[COSE DA FARE]
**A.** Nel brano sul significato di "Dio è amore", che cosa si sostiene in Oriente?
**B.** Ripeti il testo del brano che comincia con "Ma il mondo" e prosegue fino a "riordinata la metafisica.".

[BRANO MOSTRATO]
━━━━━━━━━━━━━━━━

Ma cosa vuol dire che Dio è amore. Certo, possiamo personificare ed immaginare, come siamo abituati per facilitare la comprensione, che vi sia un vecchio barbuto che dall’alto osservi ed ami tutti i suoi figli compassionevolmente: le immagini sacre della pittura ci hanno abituati a questo nella storia del mondo e le parole che ascoltiamo ci indirizzano verso questa sovrastruttura.
Ma il mondo è destrutturato in termini materiali e ripensato in termini relazionali: nulla esiste di per sé se non in relazione ad altro, in una reciproca funzionalità potremmo dire opportunistica. La filosofia lo ha già pensato da tempo e basta rivolgersi al mondo orientale per abbandonare la stringente logica consequenziale e percepire il valore delle azioni rispetto alle cose, quasi un riscatto dell’etica, qui relegata a ragion pratica sottoposta alla superiore ragion pura con la quale fu riordinata la metafisica.
Non c’è l’Ente, sostengono in Oriente, ci sono solo gli Autori. Sarà questo il motivo per il proliferarsi degli adepti alle filosofie buddiste, in cui la realtà è scarnita dalle sue strutture per lasciare rivalutare il mondo piuttosto che cedere alle pretese di annullamento dell’uomo proposte dal nichilismo occidentale? Di là, da duemila anni pensano che la realtà è vacua, vuota, e solo l’uomo liberato dalle sue sovrastrutture può cogliere questa verità ed orientare il suo agire verso la meta; di qua sappiamo, da duemila anni, che l’amore è l’unica direzione da seguire. Mi sembrano due modi di porre lo stesso problema pesando diversamente l’uomo: di là, fluttuante nel divenire caotico attento a non contrastare l’energia vitale; di qua, la persona cosciente del discernimento delle proprie azioni.

━━━━━━━━━━━━━━━━

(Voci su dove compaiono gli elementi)

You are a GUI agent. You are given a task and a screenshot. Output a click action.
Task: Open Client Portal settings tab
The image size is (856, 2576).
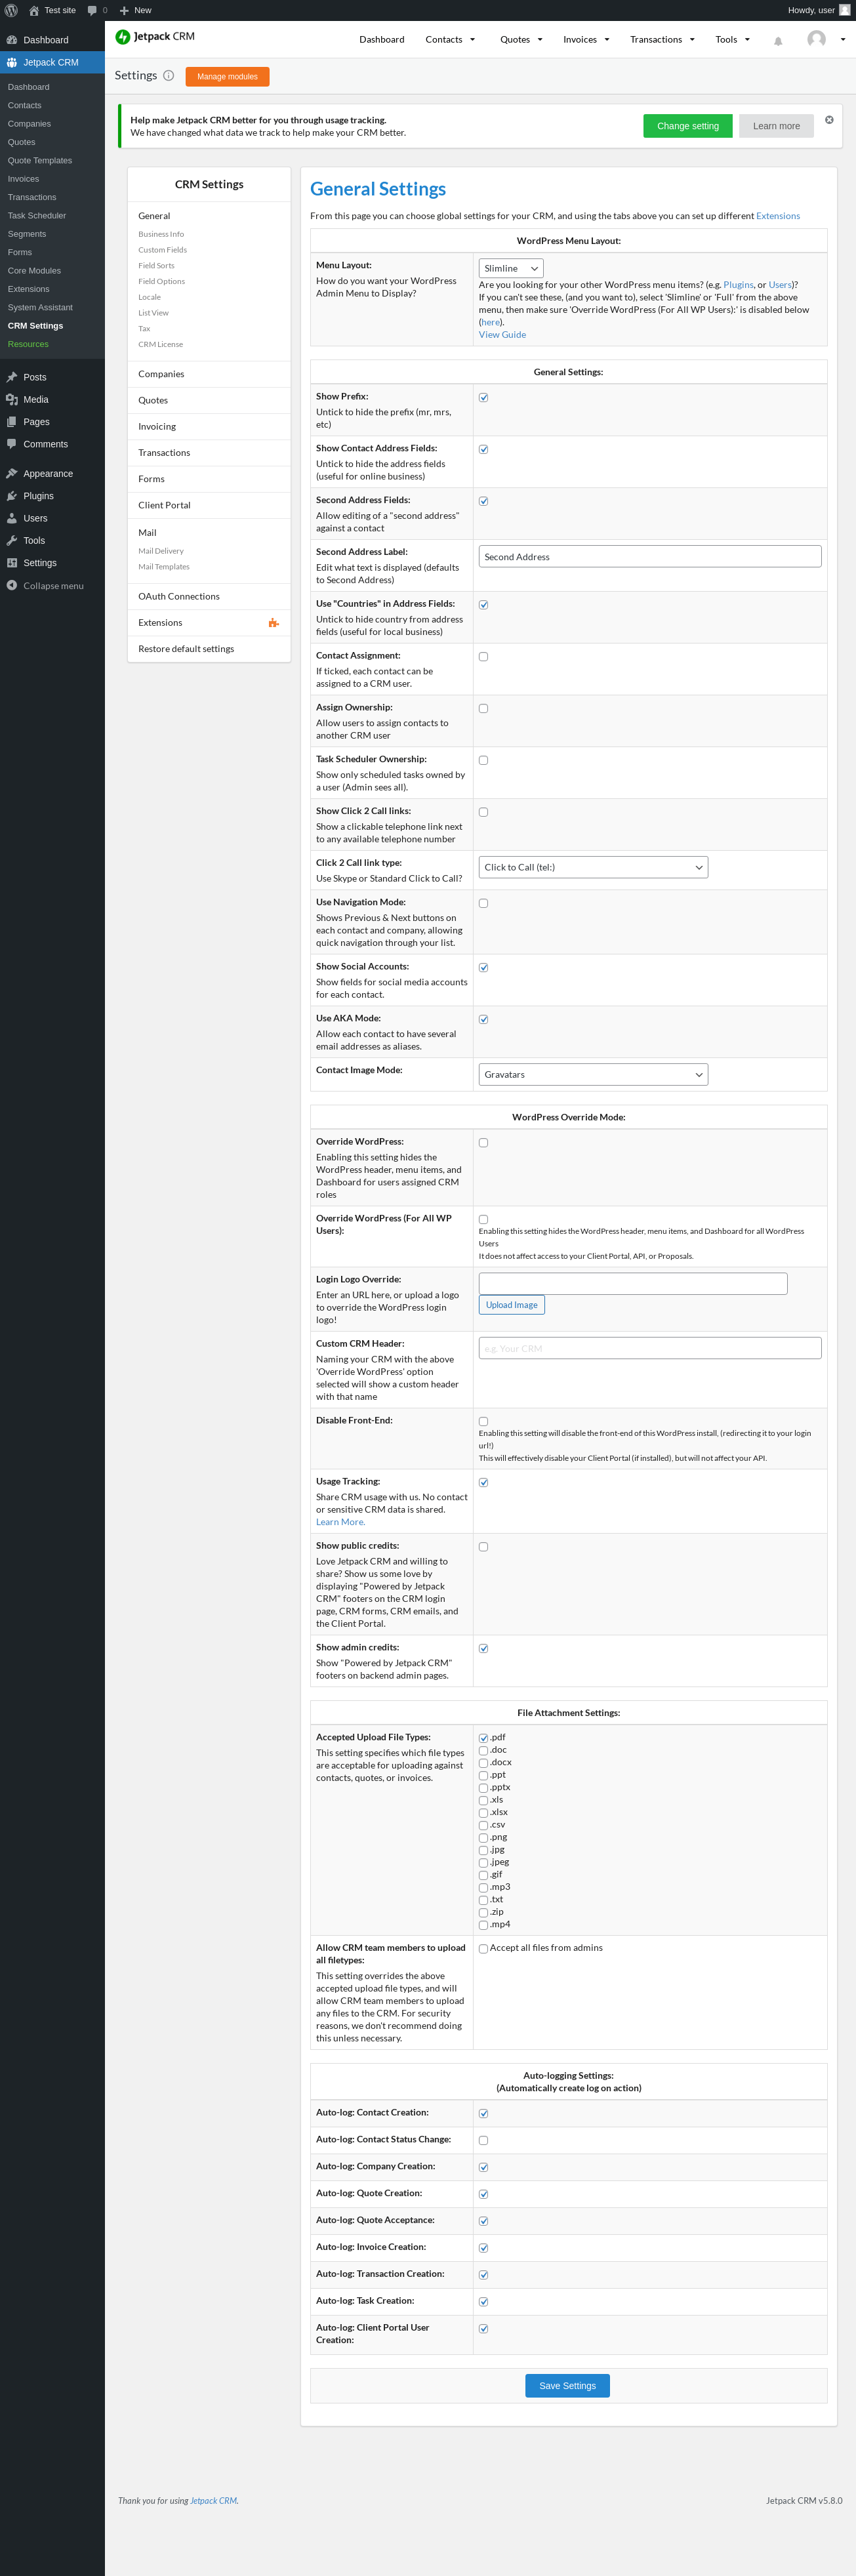tap(164, 505)
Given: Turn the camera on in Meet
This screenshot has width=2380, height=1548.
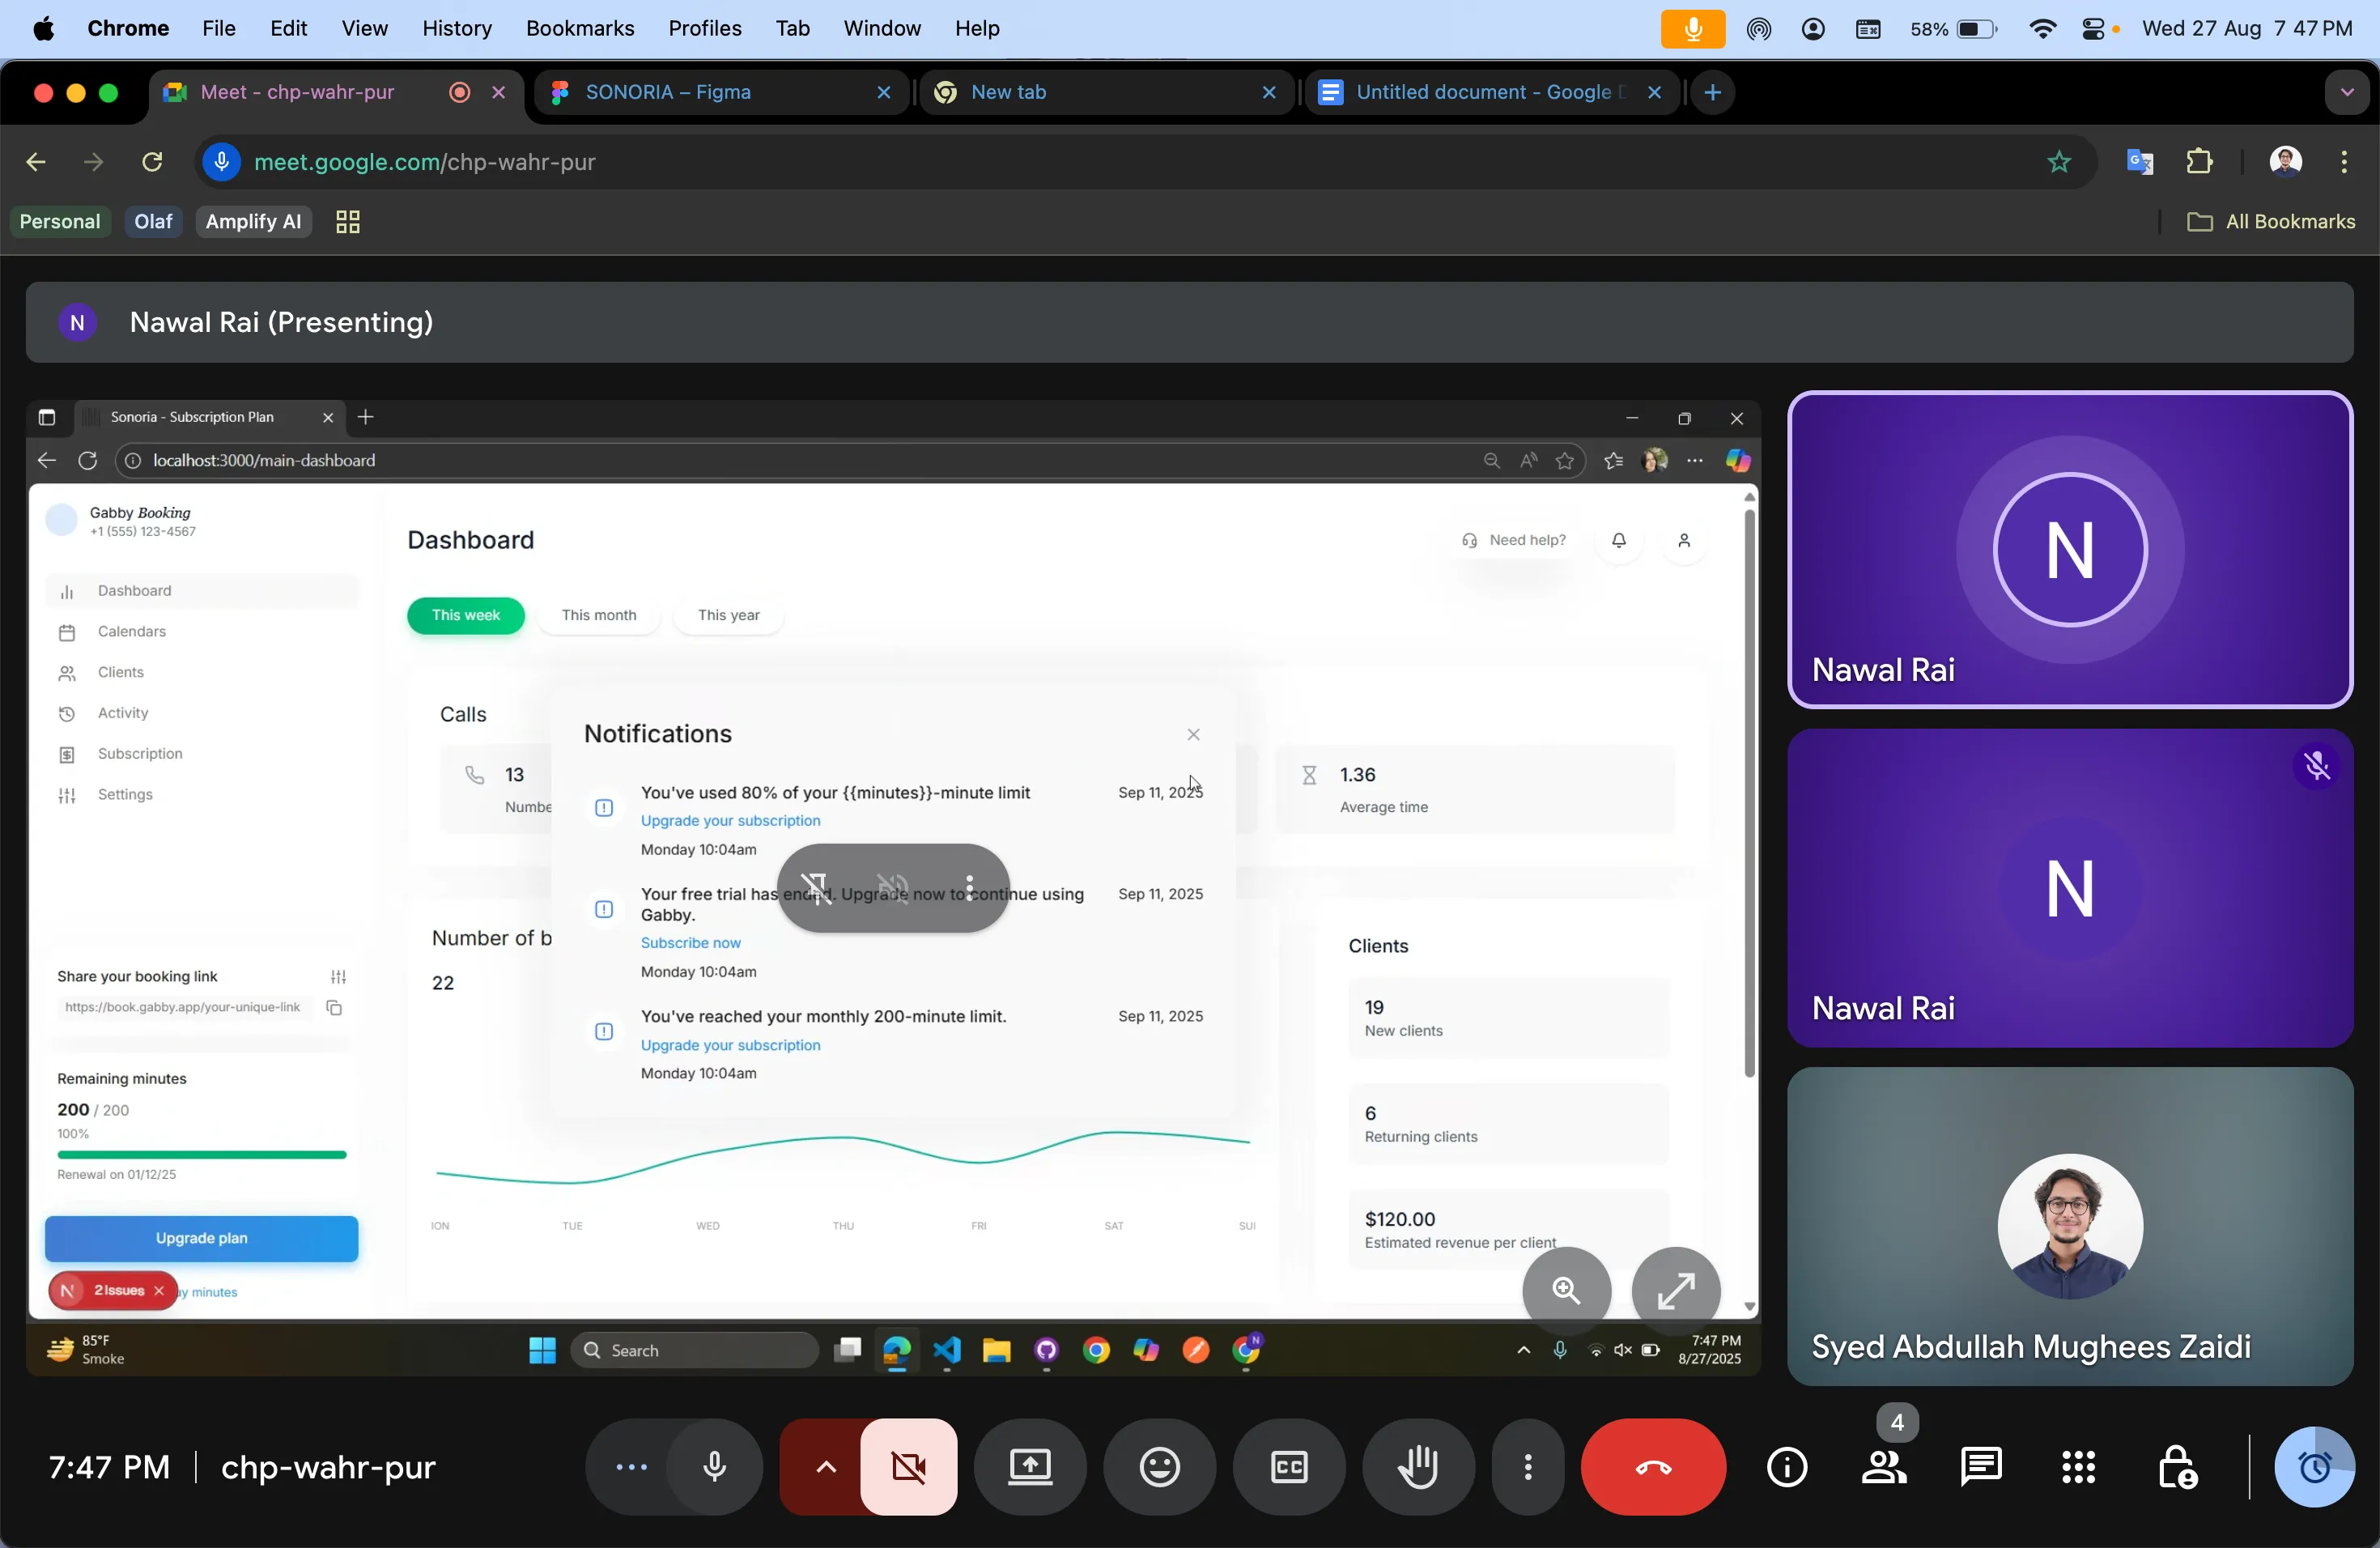Looking at the screenshot, I should point(909,1467).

━━━━━━━━━━━━━━━━

[SOLUZIONI]
**A.** Che non c'è l'Ente, ci sono solo gli Autori.

**B.**
Ma il mondo è destrutturato in termini materiali e ripensato in termini relazionali: nulla esiste di per sé se non in relazione ad altro, in una reciproca funzionalità potremmo dire opportunistica. La filosofia lo ha già pensato da tempo e basta rivolgersi al mondo orientale per abbandonare la stringente logica consequenziale e percepire il valore delle azioni rispetto alle cose, quasi un riscatto dell’etica, qui relegata a ragion pratica sottoposta alla superiore ragion pura con la quale fu riordinata la metafisica.